===== Text =====
Here is what you need to know.

The Vast Majority Of BEC Attacks Will Involve AI and Deepfakes

Business Email Compromise attacks leveraging deepfakes are now poised to become a major fraud threat in 2025. In two separate schemes in Hong Kong this year, fraudsters used AI-generated video and audio to impersonate company executives on Zoom calls, convincing employees to transfer nearly $30 million in funds.

And these are not isolated incidents. AI use in BEC attacks is everywhere. A report by Medius, a US-based company, reports that close to 53 percent of accounting professionals were targeted with deepfake AI attacks in the last year.

Another firm, VIPRE Security Group, reports that 40 percent of BEC emails are now completely AI generated. “As AI technology advances, the potential for BEC attacks grows exponentially”, said Usman Choudhary, their Chief Product and Technology Officer.

AI Romance Scam ChatBots Will Proliferate

A prominent Nigerian Yahoo Boy recently posted a video on his YouTube channel. The shocking video shows a fully automated AI chatbot communicating directly with a victim. The victim believes she is talking to her love interest – a military doctor based overseas. In reality, she is talking to a chatbot controlled by the scammer.

These chatbots give the scammer the ability to converse fluently with the victim without an accent to build the believability of the scam. Experts warn that the use of fully autonomous AI chatbots will proliferate in 2025.
===== Available data =====
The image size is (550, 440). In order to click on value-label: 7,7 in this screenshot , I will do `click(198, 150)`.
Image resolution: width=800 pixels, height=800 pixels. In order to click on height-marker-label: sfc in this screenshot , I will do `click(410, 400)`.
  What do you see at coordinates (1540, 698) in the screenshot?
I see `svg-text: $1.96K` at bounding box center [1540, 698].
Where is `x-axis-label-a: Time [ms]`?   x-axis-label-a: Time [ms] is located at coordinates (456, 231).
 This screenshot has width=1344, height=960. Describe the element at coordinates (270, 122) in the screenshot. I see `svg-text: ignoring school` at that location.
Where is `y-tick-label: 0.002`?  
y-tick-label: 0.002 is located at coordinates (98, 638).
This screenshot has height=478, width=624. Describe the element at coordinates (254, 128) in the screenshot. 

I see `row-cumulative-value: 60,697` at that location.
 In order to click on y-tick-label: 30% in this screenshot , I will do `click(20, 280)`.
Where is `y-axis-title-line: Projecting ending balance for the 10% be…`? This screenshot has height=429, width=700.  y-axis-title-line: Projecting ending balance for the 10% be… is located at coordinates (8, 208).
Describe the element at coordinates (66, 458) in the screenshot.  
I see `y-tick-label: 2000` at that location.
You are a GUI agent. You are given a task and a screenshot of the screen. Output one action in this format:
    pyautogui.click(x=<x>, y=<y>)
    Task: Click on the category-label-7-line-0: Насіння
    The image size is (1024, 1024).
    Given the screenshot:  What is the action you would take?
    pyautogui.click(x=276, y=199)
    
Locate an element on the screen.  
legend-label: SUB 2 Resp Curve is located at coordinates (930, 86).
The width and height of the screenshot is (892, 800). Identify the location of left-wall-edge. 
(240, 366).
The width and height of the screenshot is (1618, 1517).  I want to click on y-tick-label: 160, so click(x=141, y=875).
=====
What the exercise asks: Update the text on AI-driven fraud starting with "A prominent Nigerian" and going on through "by the scammer.", writing "petroleum engineer" in place of "military doctor". The rows aren't needed for this.

Task answer:
A prominent Nigerian Yahoo Boy recently posted a video on his YouTube channel. The shocking video shows a fully automated AI chatbot communicating directly with a victim. The victim believes she is talking to her love interest – a petroleum engineer based overseas. In reality, she is talking to a chatbot controlled by the scammer.